Nesta longa-metragem foi diretora, produtora e guionista. «Quando chegamos ao fim praticamente caímos para o lado. (risos) É um bocado isso.  Aliás, eu acho que foi por isso que a montagem da imagem demorou mais tempo (...) Estava extenuada também pelo assunto, estava emocionalmente muito cansada, não era só fisicamente. Admito que foi trabalho a mais», afirma. Sobre o processo de escrita é sempre «completamente solitário». «É uma guerra connosco próprios», acrescenta.

Para alguns, no filme, os personagens parecem completamente isolados mesmo quando se encontram. No entanto, para Teresa, existem várias interpretações. «Uma pessoa disse-me que o que mais sobressai no filme é a amizade e a solidariedade e nem toda a gente vê isso», conta. Por isso, considera que depende muito das pessoas e, às vezes, até do dia em que se vê a longa-metragem. «Eu acho que não é um filme estático que está ali e é só para ser visto assim. Acho que é um filme que, se calhar, também olha bastante para nós. Não somos apenas nós a olhar para o filme», conta.

«Em relação às personagens, eu sinto que elas estão próximas umas das outras, mas isoladas do mundo. Quer dizer, não é que estejam isoladas do mundo, mas eu quis que elas fossem personagens únicas que podem representar também outras pessoas. E, no cinema, para isso funcionar, para nós que estamos a ver termos essa sensação e essa emoção, senti que era absolutamente necessário despir o filme de tudo o que era acessório, do quotidiano. Quase como se ficássemos sozinhos com os nossos pensamentos», explica.  

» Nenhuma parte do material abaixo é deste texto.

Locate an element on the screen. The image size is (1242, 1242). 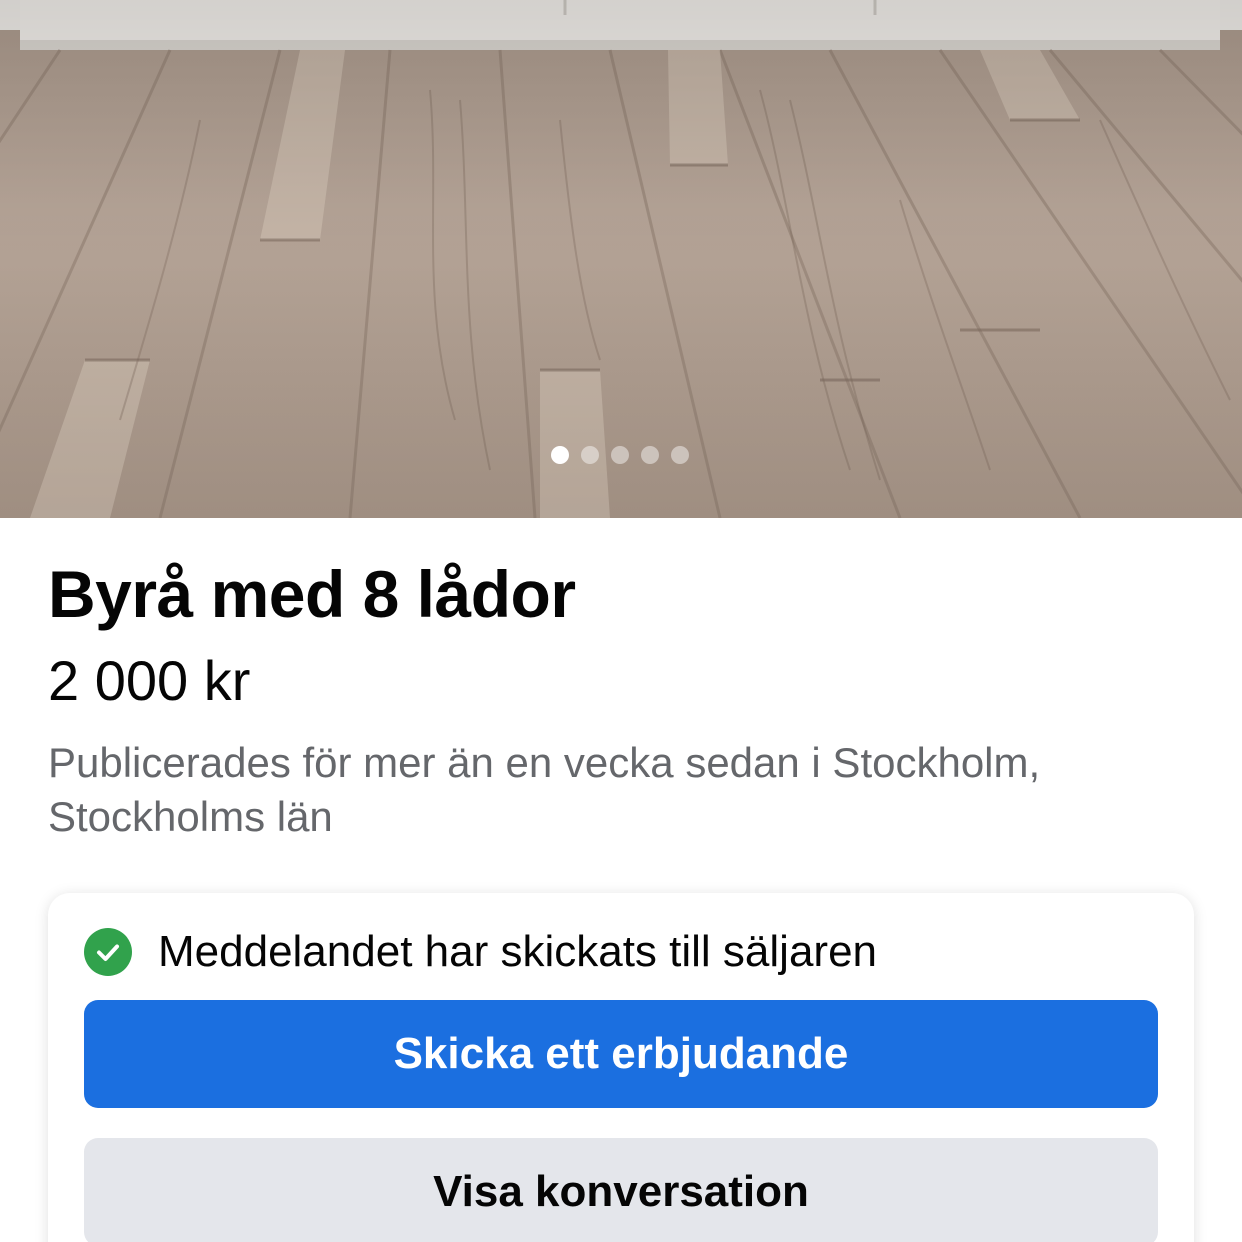
send-offer-button: Skicka ett erbjudande is located at coordinates (621, 1054).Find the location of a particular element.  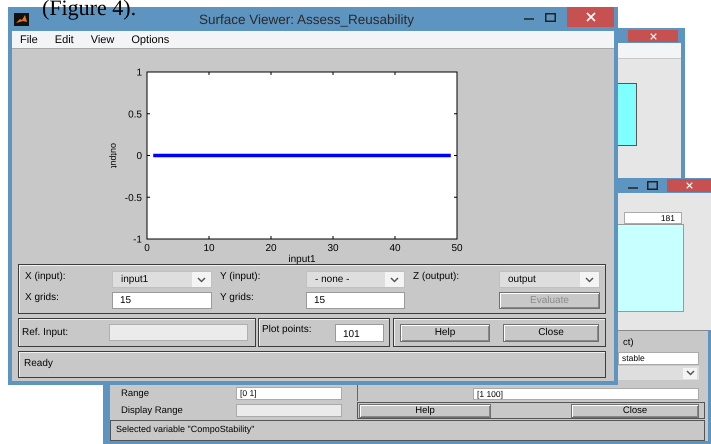

tick-label: 30 is located at coordinates (333, 248).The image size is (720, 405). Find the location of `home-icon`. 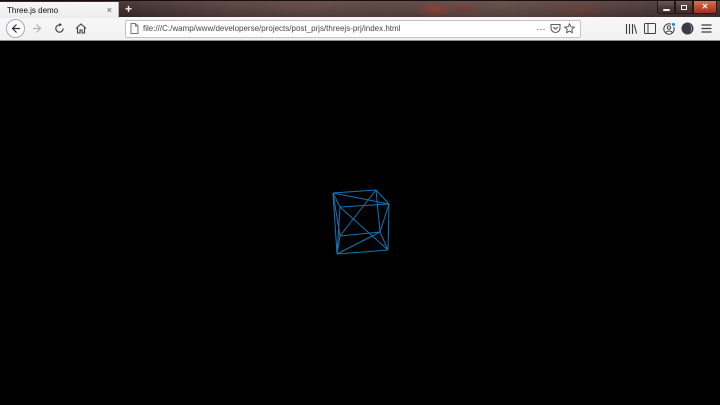

home-icon is located at coordinates (81, 28).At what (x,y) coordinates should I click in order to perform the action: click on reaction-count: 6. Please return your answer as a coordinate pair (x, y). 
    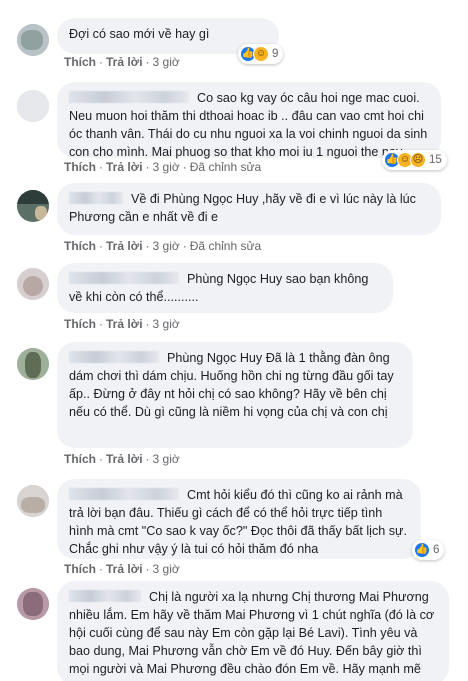
    Looking at the image, I should click on (436, 550).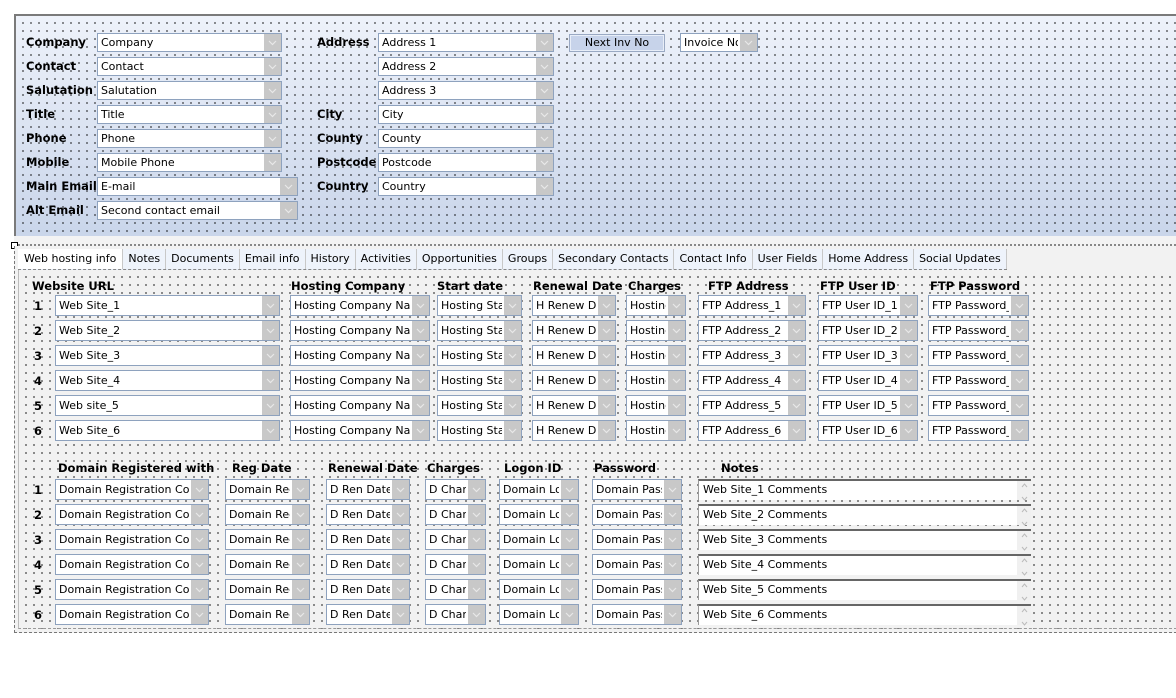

Relativamente ao silêncio, segundo a realizadora, pode haver momentos em que não há diálogo, mas «não há silêncio absoluto». «Acho que esses momentos de aparente silêncio são os momentos mais dedicados à natureza. Nós ouvimos sons da natureza… Não sabemos há exatamente quanto tempo é que aconteceu a tragédia, mas sabemos que aquela zona já está outra vez habitada. Portanto, estamos a voltar a ouvir esses sons que tinham desaparecido completamente», continua, acrescentando que «também tentou que a natureza não ficasse de fora, que fosse quase um personagem».

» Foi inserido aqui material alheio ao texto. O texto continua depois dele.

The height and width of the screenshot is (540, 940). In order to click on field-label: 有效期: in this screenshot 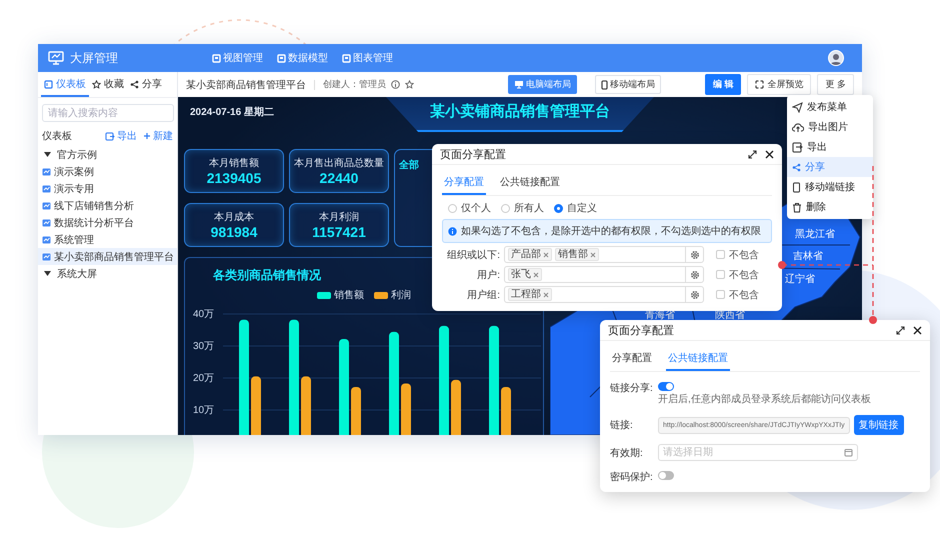, I will do `click(627, 453)`.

A realizadora tem consciência que «as pessoas vão cada vez menos ao cinema». «Sei que, infelizmente, ainda existe alguma relutância em ir ver cinema português. Mas acho que este filme é um filme muito nacional e, por mais que possa vir a ser bem recebido noutros países – vai estrear em França e no Brasil –, onde eu quero mesmo que corra bem é aqui. Nós aqui estamos muito mais perto do que aconteceu e acho que isto nos diz respeito a todos. Espero que as pessoas possam aderir e que seja uma coisa que possam ver e depois discutir com amigos», remata.